We acknowledge some potential limitations that we faced in this study. First, we manually observed the dog movements only in a 4-day period and modeled the movements of the dogs within and across the patches accordingly. In a future study, we suggest using advanced tools such as video cameras or GPS trackers to continue observing the movements over a longer period of time. Thus, the dog movement data would be more accurate and elaborate. Second, we developed a baseline infectious model in which no interventions were assigned. However, once a rabies outbreak occurs, control measures must be implemented immediately. In this study, we mainly illustrated the impact of rabies spread without any interventions to raise awareness among policymakers and the general public on this deadly zoonosis. In a future study, basic rabies control strategies such as vaccination, neutralization, depopulation, and mixed interventions should be developed based upon this baseline model to determine the best strategy for Thailand.

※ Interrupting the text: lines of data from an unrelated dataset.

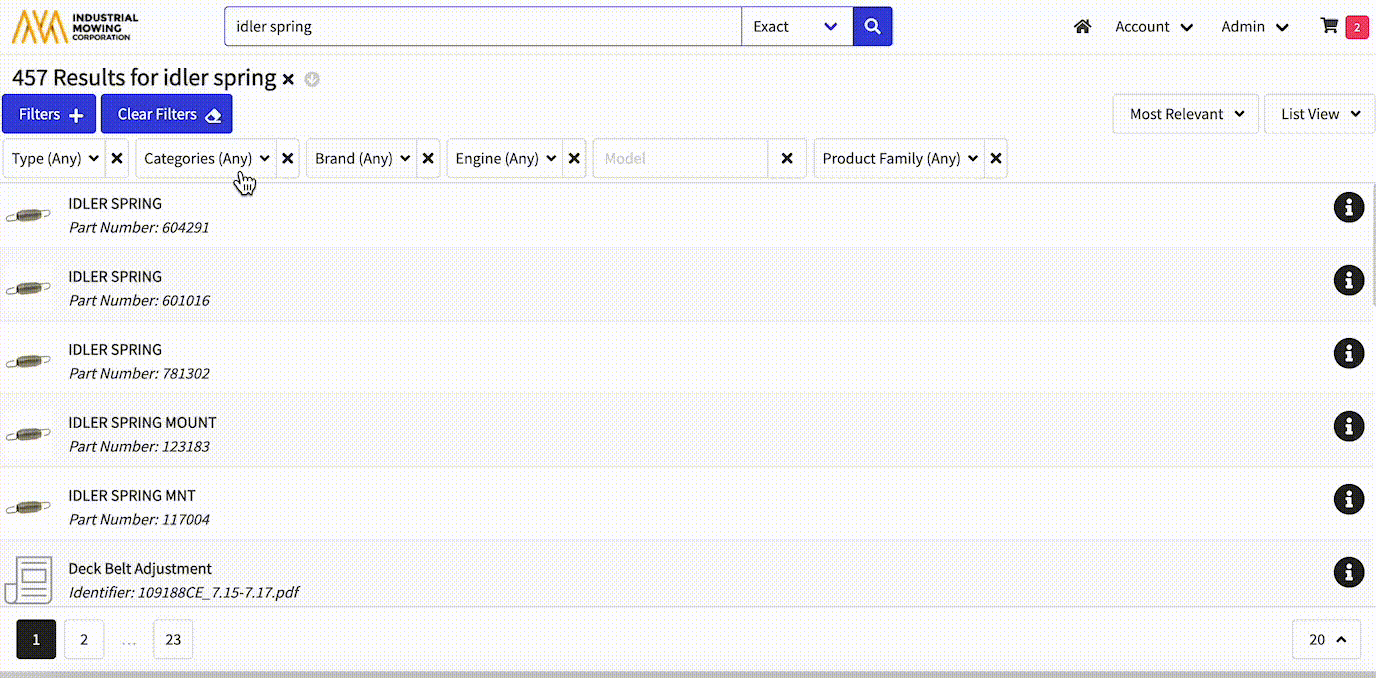Open the Most Relevant sort dropdown
The image size is (1376, 678).
pyautogui.click(x=1186, y=114)
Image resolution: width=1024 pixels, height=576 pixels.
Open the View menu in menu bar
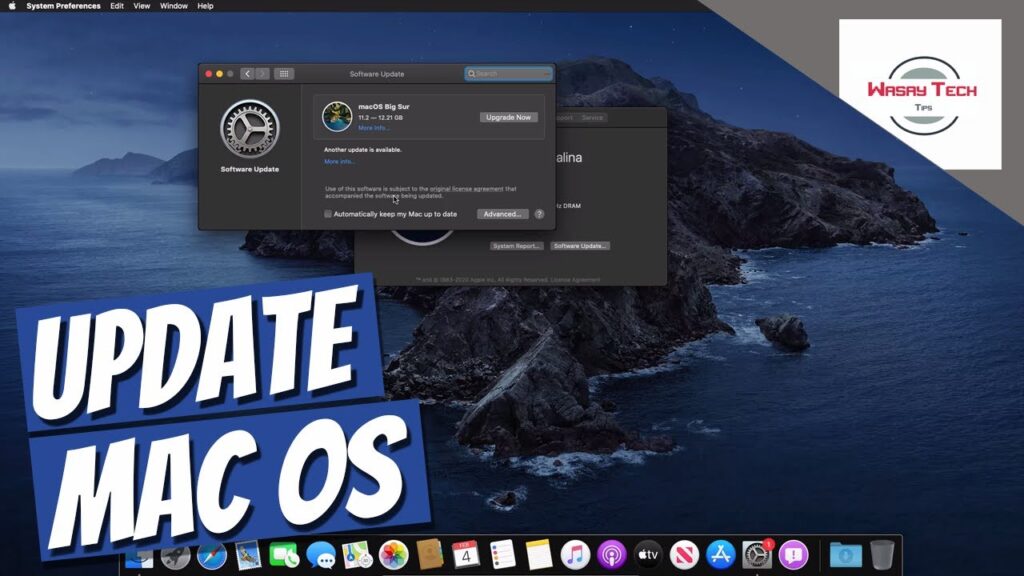pos(142,6)
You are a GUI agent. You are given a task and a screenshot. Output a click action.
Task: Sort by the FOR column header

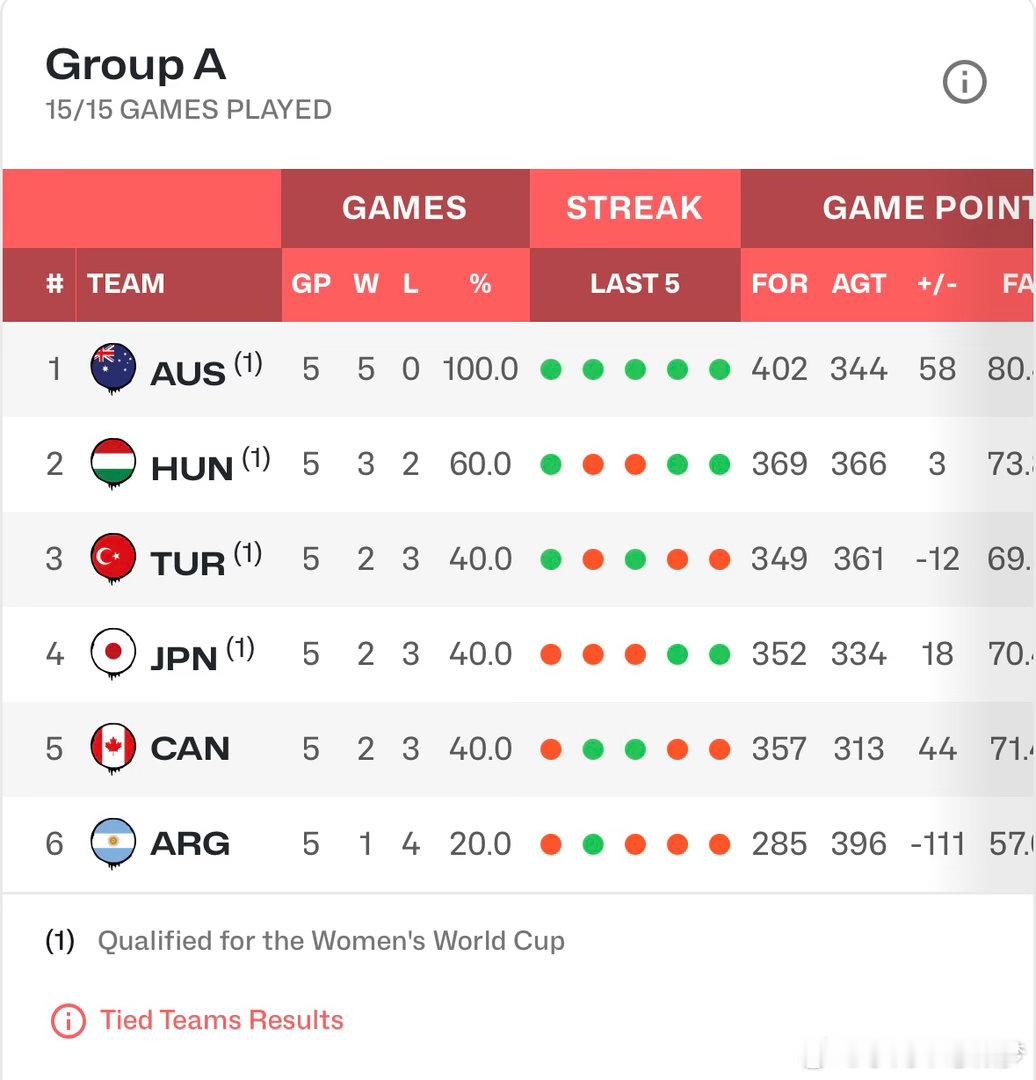(x=779, y=284)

Based on our modeling results, we found that half of the dogs would be infected if no interventions were implemented (Figure 8). It was noteworthy that we modeled under the worse-case scenario where R0 was set at 2.44 (15). This value is relatively high for rabies transmission compared to other studies. In general, R0 of rabies spread is <2 (23). In this study, we intended to raise awareness among the public and all sectors involved in planning rabies prevention and control programs. Nonetheless, our results were still in line with a previous study that suggested that approximately two fifth of the dog population would die within 6 months in an uncontrolled situation (24). Our modeling structure is relatively flexible and ready to be used as a baseline model for interventional modeling; for example, models of how vaccination programs or dog neutralization can help mitigate the outbreak. Indeed, Thai DLD have been consecutively implementing different control measures for rabies virus in dogs including those aforementioned strategies such as annual nationwide dog vaccination campaigns and dog population control programs (free services of dog neutralization for owned and stray dogs). In the future study, data on dog population dynamics is needed. The interventional model would then include these factors to make it more responsive to the changes of populations.

In conclusion, we found spatial clustering between reported cases of rabies in dogs and the feeder routes. A more sustainable stray dog management, such as shelter establishment, is required. An uncontrolled rabies outbreak may affect half of the dog population and pose a great risk to people living closely with these dogs. The veterinary authorities should strengthen their rabies prevention and control strategies to protect both animal and human health.

Data Availability Statement

The original contributions presented in the study are included in the article/Supplementary Materials, further inquiries can be directed to the corresponding author/s.

Author Contributions

PK, SS, and PJ contributed to collection and primary analysis of data. AW and KL contributed to the concept, design, data analysis and interpretation, and the preparation of the manuscript. All authors contributed to the writing of, reviewed, and approved the contents of this manuscript.

Conflict of Interest

The authors declare that the research was conducted in the absence of any commercial or financial relationships that could be construed as a potential conflict of interest.